ザーサイとはそもそも、どのような食材から作られるのだろうか。購入時の形状からは、ザーサイの原材料はなかなか想像がつかない。まずはザーサイの原料や製造過程について簡単に見ていこう。
ザーサイの原料は大芥菜
本来のザーサイとは、主に中国四川省で作られるカラシナという野菜の一種であり、一般的にはその漬け物が知られている。カラシナはアブラナ科に属し、「大心菜」と表記されることもある。生の状態では大きな葉をもつのが特徴のカラシナは、四川や揚子江の近辺、また台湾で栽培されてきた歴史がある。
漬物のザーサイとは
我々がイメージするザーサイは、漬け物となっているのが大半である。本国中国でも、ザーサイは香味として愛されてきた。漬物のザーサイは、八角やフェンネル、唐辛子とともに漬け込まれる。白飯とマッチする味わいは、中国では粥とともに楽しむことも多い。

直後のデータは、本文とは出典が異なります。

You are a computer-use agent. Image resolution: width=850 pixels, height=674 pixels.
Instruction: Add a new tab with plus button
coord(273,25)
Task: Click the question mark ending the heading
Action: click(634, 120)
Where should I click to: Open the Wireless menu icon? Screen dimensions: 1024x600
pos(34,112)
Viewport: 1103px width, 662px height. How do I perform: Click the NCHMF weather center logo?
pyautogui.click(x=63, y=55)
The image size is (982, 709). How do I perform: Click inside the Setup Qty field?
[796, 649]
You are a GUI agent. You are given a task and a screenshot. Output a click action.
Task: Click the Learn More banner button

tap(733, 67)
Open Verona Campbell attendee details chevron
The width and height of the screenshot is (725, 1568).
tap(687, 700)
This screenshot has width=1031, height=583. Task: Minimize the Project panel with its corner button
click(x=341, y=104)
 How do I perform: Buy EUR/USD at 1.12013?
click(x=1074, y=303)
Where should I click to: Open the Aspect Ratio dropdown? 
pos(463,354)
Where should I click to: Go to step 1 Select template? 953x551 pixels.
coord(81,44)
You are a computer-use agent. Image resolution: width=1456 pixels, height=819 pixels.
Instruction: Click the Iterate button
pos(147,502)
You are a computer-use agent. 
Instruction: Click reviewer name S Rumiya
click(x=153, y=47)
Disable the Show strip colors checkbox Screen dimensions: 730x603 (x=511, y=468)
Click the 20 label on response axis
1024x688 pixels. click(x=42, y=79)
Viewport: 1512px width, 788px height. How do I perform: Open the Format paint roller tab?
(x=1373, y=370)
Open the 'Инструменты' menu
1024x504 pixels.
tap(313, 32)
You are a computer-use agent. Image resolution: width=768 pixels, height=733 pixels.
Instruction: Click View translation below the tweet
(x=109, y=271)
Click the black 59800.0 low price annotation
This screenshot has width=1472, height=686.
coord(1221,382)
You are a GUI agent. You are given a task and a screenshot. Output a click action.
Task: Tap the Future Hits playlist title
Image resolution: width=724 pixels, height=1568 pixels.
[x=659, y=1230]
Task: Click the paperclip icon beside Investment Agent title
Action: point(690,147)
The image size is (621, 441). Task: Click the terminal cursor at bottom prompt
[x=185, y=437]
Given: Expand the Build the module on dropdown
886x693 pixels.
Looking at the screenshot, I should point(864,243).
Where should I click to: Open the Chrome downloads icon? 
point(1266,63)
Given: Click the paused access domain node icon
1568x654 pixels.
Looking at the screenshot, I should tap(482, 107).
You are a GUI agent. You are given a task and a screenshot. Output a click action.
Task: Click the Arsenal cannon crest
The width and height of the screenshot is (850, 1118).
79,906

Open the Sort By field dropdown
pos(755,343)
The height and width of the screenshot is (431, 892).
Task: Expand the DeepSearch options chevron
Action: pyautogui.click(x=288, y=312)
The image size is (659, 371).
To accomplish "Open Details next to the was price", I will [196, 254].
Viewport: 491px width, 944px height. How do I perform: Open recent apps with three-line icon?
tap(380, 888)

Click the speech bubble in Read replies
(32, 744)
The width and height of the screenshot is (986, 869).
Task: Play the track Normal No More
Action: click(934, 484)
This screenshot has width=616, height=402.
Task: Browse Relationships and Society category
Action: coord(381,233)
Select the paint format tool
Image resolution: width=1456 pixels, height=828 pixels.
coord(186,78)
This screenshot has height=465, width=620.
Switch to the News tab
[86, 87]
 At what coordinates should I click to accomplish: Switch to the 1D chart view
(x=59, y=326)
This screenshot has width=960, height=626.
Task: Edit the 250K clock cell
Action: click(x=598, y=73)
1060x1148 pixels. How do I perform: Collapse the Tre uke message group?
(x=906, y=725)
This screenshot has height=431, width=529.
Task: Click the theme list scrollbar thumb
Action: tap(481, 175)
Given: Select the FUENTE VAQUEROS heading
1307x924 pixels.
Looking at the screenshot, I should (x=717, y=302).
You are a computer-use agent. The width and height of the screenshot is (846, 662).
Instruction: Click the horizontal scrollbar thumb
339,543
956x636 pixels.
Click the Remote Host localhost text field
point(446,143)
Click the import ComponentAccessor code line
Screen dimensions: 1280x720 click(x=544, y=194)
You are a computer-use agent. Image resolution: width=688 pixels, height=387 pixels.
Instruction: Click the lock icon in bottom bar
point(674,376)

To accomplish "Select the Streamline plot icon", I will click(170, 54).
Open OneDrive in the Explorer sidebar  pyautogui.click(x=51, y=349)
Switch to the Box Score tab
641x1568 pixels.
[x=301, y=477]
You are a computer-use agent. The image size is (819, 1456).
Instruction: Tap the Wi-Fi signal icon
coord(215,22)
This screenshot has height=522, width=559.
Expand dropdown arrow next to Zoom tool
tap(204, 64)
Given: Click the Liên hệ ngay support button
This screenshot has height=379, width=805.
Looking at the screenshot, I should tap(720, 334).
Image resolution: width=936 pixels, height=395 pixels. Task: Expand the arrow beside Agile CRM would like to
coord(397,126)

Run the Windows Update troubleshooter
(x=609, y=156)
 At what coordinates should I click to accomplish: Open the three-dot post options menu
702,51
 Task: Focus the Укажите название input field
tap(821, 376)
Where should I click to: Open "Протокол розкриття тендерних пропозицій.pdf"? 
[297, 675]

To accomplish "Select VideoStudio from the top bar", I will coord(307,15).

2. おつまみにも大活躍!ザーサイの美味しいアレンジ
ほどよい塩気とスパイシー感が魅力のザーサイ。ごはんがすすむだけではなく、おつまみとしても最適である。ザーサイの味わいを生かしたアレンジ料理も多い。いずれも気軽に自宅でできるレシピである。献立をたてる際の参考にしてほしい。
ザーサイの炒飯
ザーサイを具材のひとつとして炒飯に入れると、ほどよい塩気や酸味がアクセントとなる。白飯のほかに、レタスや卵、ネギなどを入れ、ごま油の風味であっさりとした炒飯にすれば大人味の一品となるのである。
ザーサイのスープ
ザーサイは汁ものにも活用可能である。細かく切ってスープに入れれば、塩気が味付けの役割も果たしてくれる。ザーサイのほかに、卵や豆腐、ねぎを加えて中華風のスープの素で仕上げていく。胡椒や生姜でアクセントをつけても粋なスープとなる。
ザーサイ豆腐
夏の食卓に欠かせない冷奴にもザーサイを合わせてみよう。木綿豆腐の上に、ネギだけではなくザーサイを細かく切ってのせ、醤油とごま油で食べる。地味な冷奴も、食卓の主役となりうる存在感を放つようになる。
ザーサイときゅうりの和え物
きゅうりのシャキシャキ感とザーサイの食味も、よくマッチする組み合わせである。旬のきゅうりのみずみずしさをザーサイに合わせれば、その香味で清涼感あふれる一品になる。炒りごまやごま油で香りをつければ、サラダ感覚でいくらでも食べることができる。
ザーサイ炒め
炒めものをする際に、ザーサイを加えてメリハリをつけるのもいける。豚肉、卵、キャベツ、きのこ類など、冷蔵庫に常備している野菜で気軽に作ることができる。味付けも、市販のスープの素や塩こしょうで問題ない。料理初心者にもおすすめのレシピである。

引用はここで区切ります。